Growing up in a deeply religious Boston household as Donna Gaines, Summer found herself inspired by gospel great Mahalia Jackson.
“I remember getting a spanking for wearing red fingernail polish because to my father … that was what whores wore,” Summer says.
But after moving to Greenwich Village at 19 during the summer of 1968, Summer discovered her inner hippie while living above Cafe Wha? on MacDougal Street. The newly freed spirit was soon cast in the German production of nudie musical “Hair.”
After meeting and marrying first husband Helmuth Sommer — the source of inspiration for her stage name — and giving birth to their daughter Mimi in 1973, the couple split, causing Summer mental anguish for breaking up their family.
But she found a safe harbor in her mentor Giorgio Moroder, the Italian composer who produced many of her biggest hits.
“He was a redeeming factor in my life from some of the abusive men that I had chosen to trust, who were not worthy of that trust,” says Summer.
Indeed, even as her career was becoming hotter and hotter stuff, Summer wound up in a relationship with German artist Peter Mühldorfer, who she describes in the documentary as “very possessive, extremely controlling.”
“He would drink and be abusive,” says Summer. “I knew as this wave of success grew that he would be more jealous and more aggressive. I was fearful of the situation that I felt trapped by.”
“I hit her and I never could forgive myself,” says Mühldorfer in an interview for the no-holds-barred doc.
The singer’s inner and outer turmoil led her to attempt suicide one day at NYC’s Hotel Navarro — now known as 110 Central Park South.
“I just broke down and said, ‘I am not gonna live another day like this,’” she says. “I put my foot out the window, and as I shifted my weight to slide out the window, my foot got caught into the thin curtain, and at that precise moment the door opened and it was my housecleaning lady … Another 10 seconds — I would have been gone.”
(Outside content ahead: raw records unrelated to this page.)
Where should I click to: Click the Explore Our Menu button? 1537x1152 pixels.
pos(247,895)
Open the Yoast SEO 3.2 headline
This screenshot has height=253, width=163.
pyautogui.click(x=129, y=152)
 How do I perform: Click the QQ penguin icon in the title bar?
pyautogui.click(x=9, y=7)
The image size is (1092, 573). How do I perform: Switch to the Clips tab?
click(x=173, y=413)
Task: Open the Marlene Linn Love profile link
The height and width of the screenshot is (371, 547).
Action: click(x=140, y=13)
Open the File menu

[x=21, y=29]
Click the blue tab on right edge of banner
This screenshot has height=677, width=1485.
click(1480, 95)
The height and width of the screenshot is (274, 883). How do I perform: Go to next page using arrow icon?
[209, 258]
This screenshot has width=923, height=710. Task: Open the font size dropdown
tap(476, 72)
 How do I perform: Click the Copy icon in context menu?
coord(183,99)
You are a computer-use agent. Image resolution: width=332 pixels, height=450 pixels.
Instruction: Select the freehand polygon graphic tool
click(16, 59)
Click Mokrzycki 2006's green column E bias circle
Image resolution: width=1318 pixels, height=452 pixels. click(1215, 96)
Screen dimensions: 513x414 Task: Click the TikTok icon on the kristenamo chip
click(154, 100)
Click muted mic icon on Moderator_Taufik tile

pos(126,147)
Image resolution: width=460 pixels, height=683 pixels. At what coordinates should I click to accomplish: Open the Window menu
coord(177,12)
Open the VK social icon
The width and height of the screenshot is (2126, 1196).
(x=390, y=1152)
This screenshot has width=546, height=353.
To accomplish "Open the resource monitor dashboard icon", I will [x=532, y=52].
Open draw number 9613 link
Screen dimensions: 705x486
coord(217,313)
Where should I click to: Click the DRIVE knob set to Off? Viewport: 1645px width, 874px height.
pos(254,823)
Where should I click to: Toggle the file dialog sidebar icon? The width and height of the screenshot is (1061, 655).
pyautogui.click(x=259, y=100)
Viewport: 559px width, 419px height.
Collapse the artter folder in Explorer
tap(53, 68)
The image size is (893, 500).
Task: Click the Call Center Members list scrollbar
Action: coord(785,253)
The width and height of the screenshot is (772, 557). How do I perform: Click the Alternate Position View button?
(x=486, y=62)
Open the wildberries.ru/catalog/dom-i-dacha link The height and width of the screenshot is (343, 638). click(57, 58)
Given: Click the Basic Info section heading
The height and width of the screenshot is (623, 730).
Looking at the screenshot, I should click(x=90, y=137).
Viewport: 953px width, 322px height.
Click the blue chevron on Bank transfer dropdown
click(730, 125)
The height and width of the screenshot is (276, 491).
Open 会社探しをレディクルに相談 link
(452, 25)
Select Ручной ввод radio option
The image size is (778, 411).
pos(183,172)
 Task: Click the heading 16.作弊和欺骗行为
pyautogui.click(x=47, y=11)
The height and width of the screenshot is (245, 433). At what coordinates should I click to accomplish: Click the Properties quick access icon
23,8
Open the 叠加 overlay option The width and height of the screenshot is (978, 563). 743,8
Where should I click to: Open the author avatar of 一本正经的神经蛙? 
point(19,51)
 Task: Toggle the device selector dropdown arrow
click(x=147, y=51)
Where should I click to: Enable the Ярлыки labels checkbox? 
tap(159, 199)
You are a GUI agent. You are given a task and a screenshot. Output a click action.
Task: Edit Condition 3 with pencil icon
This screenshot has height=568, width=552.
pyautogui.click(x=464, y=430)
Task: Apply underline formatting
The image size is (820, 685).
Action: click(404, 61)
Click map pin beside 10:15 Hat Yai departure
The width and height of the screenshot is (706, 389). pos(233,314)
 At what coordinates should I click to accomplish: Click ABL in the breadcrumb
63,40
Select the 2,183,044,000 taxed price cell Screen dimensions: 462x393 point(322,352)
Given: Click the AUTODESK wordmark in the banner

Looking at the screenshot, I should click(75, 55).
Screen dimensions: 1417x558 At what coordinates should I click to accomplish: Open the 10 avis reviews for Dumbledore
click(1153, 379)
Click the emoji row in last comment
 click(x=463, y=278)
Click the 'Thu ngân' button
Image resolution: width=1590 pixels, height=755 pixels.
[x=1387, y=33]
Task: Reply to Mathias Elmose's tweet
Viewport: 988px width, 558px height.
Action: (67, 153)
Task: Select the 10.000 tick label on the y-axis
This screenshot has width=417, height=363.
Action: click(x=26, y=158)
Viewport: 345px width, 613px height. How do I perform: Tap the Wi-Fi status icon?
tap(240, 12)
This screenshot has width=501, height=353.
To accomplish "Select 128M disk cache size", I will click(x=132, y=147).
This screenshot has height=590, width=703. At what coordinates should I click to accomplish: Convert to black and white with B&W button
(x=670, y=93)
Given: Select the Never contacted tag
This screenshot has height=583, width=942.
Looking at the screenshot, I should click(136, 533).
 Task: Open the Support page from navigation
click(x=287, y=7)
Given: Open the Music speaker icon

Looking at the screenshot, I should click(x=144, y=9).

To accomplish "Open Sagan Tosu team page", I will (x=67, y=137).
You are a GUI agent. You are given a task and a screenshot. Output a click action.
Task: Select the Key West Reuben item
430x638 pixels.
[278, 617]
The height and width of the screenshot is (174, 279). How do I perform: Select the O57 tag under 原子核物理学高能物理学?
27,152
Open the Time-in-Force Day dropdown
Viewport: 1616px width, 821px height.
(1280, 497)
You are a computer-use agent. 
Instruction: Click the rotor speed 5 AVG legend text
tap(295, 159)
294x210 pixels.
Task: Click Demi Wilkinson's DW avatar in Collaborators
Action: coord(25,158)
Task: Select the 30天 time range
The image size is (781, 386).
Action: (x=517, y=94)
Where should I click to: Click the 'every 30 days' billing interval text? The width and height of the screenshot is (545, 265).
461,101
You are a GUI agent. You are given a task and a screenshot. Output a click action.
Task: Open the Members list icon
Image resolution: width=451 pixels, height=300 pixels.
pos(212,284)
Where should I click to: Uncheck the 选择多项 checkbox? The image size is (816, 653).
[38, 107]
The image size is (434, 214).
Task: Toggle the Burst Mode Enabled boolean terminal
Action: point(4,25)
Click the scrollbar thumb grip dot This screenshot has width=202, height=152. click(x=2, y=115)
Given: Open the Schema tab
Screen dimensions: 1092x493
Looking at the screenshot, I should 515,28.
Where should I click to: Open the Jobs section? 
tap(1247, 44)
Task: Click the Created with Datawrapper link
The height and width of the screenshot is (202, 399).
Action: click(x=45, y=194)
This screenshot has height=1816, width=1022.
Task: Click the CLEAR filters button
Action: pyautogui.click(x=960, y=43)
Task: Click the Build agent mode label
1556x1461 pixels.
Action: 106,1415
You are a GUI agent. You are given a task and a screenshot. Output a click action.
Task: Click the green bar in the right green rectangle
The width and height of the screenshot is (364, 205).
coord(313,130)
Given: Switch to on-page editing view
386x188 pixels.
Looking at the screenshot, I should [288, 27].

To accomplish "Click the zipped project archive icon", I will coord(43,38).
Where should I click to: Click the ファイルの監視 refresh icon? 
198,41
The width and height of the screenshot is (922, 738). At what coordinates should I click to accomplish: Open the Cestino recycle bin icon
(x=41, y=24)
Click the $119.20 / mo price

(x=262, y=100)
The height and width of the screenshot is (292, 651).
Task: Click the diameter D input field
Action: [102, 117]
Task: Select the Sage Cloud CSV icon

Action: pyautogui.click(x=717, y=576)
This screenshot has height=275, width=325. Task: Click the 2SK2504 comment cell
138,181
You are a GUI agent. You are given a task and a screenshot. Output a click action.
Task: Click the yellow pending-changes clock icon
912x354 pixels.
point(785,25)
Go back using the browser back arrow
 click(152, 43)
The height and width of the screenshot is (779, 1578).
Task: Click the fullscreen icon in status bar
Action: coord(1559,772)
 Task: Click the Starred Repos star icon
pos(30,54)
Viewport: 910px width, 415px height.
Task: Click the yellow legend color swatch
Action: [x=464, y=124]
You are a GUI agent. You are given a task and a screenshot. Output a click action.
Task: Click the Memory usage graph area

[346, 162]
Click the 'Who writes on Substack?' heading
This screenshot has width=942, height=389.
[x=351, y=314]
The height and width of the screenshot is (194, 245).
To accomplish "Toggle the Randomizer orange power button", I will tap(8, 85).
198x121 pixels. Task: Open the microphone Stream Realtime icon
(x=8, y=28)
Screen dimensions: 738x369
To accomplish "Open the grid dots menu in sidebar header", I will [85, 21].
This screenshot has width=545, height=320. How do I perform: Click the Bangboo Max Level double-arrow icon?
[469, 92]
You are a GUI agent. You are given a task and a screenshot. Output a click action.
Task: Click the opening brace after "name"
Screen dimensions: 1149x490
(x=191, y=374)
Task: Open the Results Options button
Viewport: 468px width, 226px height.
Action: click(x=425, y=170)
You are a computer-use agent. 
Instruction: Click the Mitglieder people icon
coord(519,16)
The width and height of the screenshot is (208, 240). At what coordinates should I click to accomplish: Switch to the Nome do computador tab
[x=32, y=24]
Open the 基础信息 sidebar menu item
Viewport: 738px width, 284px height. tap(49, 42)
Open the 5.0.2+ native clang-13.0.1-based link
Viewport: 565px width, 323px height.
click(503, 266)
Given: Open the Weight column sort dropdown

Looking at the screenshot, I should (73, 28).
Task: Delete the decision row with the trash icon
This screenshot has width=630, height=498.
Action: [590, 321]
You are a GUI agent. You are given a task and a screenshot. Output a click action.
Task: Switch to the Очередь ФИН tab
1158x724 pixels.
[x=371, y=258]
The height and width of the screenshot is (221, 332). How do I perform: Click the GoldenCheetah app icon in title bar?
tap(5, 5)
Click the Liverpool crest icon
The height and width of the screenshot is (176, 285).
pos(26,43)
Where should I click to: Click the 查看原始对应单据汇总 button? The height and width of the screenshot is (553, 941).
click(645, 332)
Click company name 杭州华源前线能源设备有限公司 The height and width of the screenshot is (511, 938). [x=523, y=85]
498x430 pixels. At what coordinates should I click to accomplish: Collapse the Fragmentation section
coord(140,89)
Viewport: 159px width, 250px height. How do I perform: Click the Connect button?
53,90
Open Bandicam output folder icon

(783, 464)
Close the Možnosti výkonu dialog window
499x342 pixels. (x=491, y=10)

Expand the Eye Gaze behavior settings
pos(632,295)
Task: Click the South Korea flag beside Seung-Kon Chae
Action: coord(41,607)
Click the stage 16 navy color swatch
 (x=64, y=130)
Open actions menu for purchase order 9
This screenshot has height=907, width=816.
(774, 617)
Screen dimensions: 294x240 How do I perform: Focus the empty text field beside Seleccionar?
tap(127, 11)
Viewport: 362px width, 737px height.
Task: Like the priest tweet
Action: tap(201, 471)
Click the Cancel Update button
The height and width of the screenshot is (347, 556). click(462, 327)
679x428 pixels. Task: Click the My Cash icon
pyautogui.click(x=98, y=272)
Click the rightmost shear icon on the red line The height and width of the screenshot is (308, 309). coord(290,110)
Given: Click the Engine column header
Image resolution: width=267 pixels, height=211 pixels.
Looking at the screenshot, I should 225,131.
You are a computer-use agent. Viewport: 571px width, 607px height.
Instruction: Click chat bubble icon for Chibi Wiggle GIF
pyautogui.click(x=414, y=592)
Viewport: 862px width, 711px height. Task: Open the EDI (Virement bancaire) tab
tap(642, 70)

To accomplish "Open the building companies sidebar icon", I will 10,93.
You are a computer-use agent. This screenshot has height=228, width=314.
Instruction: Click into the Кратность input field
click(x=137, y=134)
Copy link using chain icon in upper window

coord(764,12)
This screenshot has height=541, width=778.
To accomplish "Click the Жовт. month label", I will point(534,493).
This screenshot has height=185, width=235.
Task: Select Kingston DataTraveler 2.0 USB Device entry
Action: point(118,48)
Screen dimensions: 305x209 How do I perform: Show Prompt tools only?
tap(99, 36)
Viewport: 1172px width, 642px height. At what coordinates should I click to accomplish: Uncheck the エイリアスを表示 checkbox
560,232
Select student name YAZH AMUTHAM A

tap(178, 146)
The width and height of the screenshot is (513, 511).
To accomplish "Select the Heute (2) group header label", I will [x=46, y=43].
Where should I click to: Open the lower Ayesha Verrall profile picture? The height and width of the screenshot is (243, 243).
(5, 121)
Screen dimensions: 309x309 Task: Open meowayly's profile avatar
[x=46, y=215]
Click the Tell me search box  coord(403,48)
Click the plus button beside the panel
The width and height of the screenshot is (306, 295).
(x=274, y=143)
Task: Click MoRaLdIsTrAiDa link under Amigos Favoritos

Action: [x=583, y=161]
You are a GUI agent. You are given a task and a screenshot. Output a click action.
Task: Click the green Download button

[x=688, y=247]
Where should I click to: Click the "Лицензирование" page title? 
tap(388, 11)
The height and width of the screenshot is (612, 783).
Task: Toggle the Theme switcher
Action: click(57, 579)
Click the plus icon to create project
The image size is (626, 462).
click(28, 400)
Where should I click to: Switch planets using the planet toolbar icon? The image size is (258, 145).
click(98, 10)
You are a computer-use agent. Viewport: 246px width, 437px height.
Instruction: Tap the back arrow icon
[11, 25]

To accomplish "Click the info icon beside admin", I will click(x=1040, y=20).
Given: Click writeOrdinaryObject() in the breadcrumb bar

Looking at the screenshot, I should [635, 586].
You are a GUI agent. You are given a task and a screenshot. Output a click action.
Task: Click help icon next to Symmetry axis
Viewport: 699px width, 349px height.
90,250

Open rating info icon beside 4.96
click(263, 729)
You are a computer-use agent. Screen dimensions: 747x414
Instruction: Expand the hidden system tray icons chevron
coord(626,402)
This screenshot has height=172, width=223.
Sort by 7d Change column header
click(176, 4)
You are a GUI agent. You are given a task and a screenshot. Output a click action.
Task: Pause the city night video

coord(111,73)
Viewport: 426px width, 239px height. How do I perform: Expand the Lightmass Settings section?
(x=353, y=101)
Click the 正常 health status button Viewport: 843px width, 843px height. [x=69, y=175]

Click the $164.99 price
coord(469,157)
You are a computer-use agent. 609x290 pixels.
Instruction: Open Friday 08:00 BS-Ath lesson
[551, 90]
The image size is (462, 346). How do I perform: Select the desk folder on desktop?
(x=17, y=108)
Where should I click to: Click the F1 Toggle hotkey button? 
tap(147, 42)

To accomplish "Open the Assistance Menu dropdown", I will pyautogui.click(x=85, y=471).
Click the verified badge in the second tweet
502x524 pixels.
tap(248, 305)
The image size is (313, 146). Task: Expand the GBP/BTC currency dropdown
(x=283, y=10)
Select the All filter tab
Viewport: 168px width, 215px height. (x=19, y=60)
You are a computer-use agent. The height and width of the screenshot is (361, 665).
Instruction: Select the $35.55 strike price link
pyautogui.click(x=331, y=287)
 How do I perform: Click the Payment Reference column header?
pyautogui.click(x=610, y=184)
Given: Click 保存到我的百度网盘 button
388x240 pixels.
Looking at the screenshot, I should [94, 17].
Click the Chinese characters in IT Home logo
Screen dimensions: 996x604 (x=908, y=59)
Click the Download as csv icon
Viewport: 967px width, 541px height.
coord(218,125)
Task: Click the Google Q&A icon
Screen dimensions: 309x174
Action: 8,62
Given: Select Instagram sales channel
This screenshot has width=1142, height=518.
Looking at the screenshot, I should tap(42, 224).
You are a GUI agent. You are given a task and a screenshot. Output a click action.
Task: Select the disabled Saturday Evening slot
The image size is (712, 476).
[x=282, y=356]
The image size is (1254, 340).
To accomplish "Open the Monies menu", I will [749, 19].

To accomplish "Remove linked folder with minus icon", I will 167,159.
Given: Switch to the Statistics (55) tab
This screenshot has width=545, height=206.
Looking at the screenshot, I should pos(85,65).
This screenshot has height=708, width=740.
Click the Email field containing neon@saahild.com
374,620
Summer’s troubles didn’t end there. Her disillusionment with the music business and her label, Casablanca Records, was growing — even as she released her final No. 1 hit, the Barbra Streisand duet “No More Tears (Enough Is Enough),” in 1979.
“The record business is really like being raped and abused over and over again,” she says. “I had sold millions of records and not been paid for them at that point.”
After filing a lawsuit against Casablanca Records, Summer settled with her label and went on to marry musician Bruce Sudano in 1980.
After becoming a born-again Christian, Summer faced yet another test when she alienated many of her fans with the public comment that “God didn’t make Adam and Steve, He made Adam and Eve.”
That backlash intensified after Summer allegedly said that AIDS was God punishing gay people — although the singer denied ever making that statement.
Bruce Sudano — who remained married to Summer until her 2012 death, at 63, from lung cancer — says that she took the pain from that accusation to her grave.
“These were people that she loved,” he says, “and for her to be viewed as somebody who would cause them more pain, it’s something I don’t think she ever got over.”